Tujuan A: Tampilkan lagi semua baris dari catatan untuk menemukan item yang dijelaskan di bawah, tanpa mengubah satu huruf pun. Gambar-gambarnya jangan ikut dimasukkan.

==== Kutipan Pilihan ====

Dalam sejarah modern Amerika, jarang ada sosok yang begitu dipuja sekaligus dikritik seperti Jack Welch, mantan CEO General Electric (GE).
Ia bermain golf dengan presiden, bergaul dengan bintang film, dan dipuja banyak orang.
Di mata sebagian orang, ia adalah simbol keberhasilan luar biasa karena menjadikan GE perusahaan paling bernilai di dunia.
Namun di balik kilau keberhasilannya, tersimpan kisah tentang bagaimana satu orang bisa mengubah arah kapitalisme, menurut sebagian orang, bukan ke arah yang lebih baik.
Pertengahan abad ke-20, kapitalisme Amerika hidup dalam harmoni yang langka. Perusahaan, pekerja, dan pemerintah berada dalam sebuah ekosistem ekonomi yang relatif adil.
Upah layak dibayar. Regulasi dihormati. Pajak dikucurkan untuk membangun infrastruktur dan pendidikan.
Dan perusahaan-perusahaan besar, seperti General Electric, dianggap sebagai simbol tanggung jawab sosial, bukan hanya mesin laba. GE bangga menyebut "progress" sebagai produk utamanya.
Pada tahun 1953, mereka membelanjakan 37% dari pendapatannya untuk pekerja dan hanya 3,9% untuk investor. Ini bukan sekadar angka. Ini mencerminkan filosofi bahwa bisnis adalah bagian dari masyarakat, bukan sebagai penguasa tunggalnya.
Namun keseimbangan itu tidak bertahan lama.
Di tahun 1970-an, seiring munculnya gagasan pasar bebas ekstrem, paradigma ekonomi mulai terguncang. Milton Friedman -- ekonom Amerika terkemuka, pemenang Nobel, dan tokoh utama ekonomi pasar bebas -- menyerukan agar perusahaan berhenti memedulikan masyarakat, dan fokus tunggal pada satu hal: laba bagi pemegang saham.

==== Bahan yang Diberikan ====

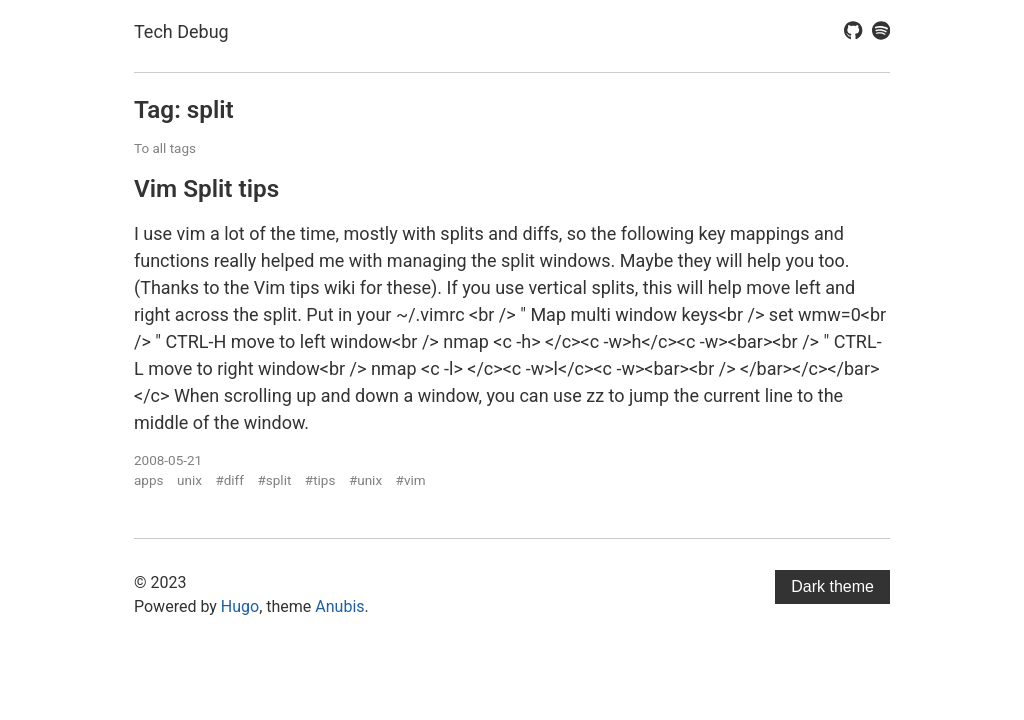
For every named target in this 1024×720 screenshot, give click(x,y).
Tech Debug (181, 31)
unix (189, 480)
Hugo (240, 606)
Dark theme (832, 586)
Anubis (339, 606)
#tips (320, 480)
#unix (365, 480)
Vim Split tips (206, 188)
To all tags (165, 148)
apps (148, 480)
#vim (411, 480)
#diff (229, 480)
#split (274, 480)
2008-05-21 (168, 460)
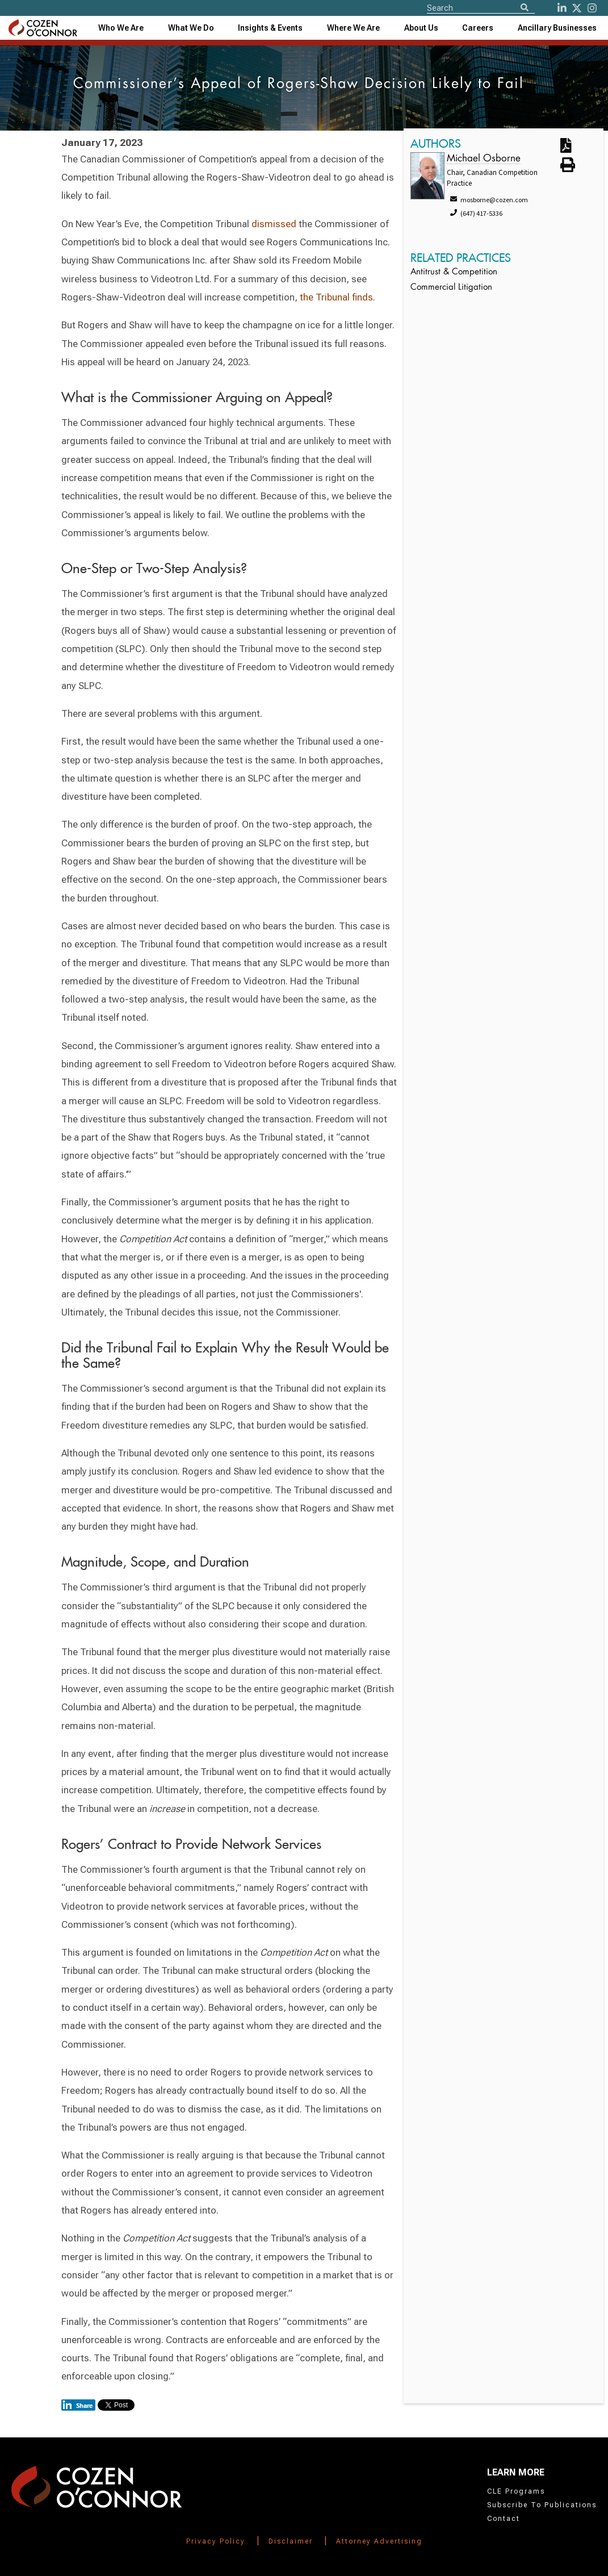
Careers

====

Tujuan B: Kembalikan bagian kutipan tentang Jack Welch di atas, dari "Di mata sebagian" sampai "yang lebih baik.", tanpa ada yang diubah.

Hasil Tugas A:
For every named target in this 1024×720 screenshot, give click(x,y).
Tech Debug (181, 31)
unix (189, 480)
Hugo (240, 606)
Dark theme (832, 586)
Anubis (339, 606)
#tips (320, 480)
#unix (365, 480)
Vim Split tips (206, 188)
To all tags (165, 148)
apps (148, 480)
#vim (411, 480)
#diff (229, 480)
#split (274, 480)
2008-05-21 (168, 460)
Careers

Hasil Tugas B:
Di mata sebagian orang, ia adalah simbol keberhasilan luar biasa karena menjadikan GE perusahaan paling bernilai di dunia.
Namun di balik kilau keberhasilannya, tersimpan kisah tentang bagaimana satu orang bisa mengubah arah kapitalisme, menurut sebagian orang, bukan ke arah yang lebih baik.